Using The C# Sockets Helper Classes



Summary

In this chapter, you explored the .NET helper classes that are used in creating network programs. Whereas the Socket class allows you to manually create network programs using traditional Unix network programming methods, the three classes in this chapter—TcpClient, TcpListener, and UdpClient—help you produce network programs with a minimum amount of coding. The TcpClient and TcpListener classes are used for creating TCP network programs, and the UdpClient class for UDP programs.

You must be able to make the sent data intelligible to the receiving system. Text data is usually not a problem, but there are particular challenges to sending binary data. The C# language offers many types of binary data that must be converted to a byte array before sending to a remote system. The BitConverter class does this work. Once the data is converted to a byte array, it can be transmitted across the network to a remote system using one of the network classes.
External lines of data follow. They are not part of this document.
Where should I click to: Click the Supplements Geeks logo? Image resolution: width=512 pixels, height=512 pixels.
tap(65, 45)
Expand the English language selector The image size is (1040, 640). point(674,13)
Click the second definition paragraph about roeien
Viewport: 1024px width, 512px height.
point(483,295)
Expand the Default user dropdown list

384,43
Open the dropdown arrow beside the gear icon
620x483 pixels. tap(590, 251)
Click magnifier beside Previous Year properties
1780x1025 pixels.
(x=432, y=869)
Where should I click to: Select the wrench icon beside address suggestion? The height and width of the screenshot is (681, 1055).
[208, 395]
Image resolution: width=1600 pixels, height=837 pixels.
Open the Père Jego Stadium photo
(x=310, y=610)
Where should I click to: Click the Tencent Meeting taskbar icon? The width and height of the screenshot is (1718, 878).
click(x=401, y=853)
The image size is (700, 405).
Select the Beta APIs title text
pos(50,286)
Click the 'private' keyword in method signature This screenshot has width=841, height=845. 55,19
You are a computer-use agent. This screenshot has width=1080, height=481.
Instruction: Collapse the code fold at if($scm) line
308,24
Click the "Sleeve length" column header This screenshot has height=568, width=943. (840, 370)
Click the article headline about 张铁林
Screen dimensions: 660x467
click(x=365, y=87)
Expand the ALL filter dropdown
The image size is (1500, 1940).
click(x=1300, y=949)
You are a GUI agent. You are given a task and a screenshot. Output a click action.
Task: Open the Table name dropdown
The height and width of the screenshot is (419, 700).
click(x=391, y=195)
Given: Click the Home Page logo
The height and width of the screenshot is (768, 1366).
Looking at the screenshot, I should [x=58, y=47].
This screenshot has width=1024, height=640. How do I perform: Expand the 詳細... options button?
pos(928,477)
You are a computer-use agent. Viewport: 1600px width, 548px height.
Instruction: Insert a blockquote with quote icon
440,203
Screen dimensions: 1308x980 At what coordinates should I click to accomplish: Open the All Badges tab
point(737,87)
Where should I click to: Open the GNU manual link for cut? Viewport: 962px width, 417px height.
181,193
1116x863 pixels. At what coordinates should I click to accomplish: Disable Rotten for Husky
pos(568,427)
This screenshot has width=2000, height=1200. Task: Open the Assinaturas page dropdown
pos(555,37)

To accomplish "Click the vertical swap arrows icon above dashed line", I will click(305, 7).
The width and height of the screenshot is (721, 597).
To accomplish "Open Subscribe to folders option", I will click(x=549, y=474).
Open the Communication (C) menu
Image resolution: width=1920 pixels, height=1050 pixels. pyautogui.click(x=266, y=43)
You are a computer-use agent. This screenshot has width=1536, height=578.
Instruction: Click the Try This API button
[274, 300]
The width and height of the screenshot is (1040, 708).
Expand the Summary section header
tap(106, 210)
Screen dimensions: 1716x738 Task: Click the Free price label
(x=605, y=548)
Not all systems use the same method of representing binary data. The order in which bytes of multibyte values are stored is crucial to interpreting the data. Systems that use the big endian storage method cannot immediately interpret data from systems that use the little endian method. Communicating the binary data accurately requires conversion to a generic network byte order before sending the data. On the remote system, the converted data must be decoded from network byte order to the local system’s byte order.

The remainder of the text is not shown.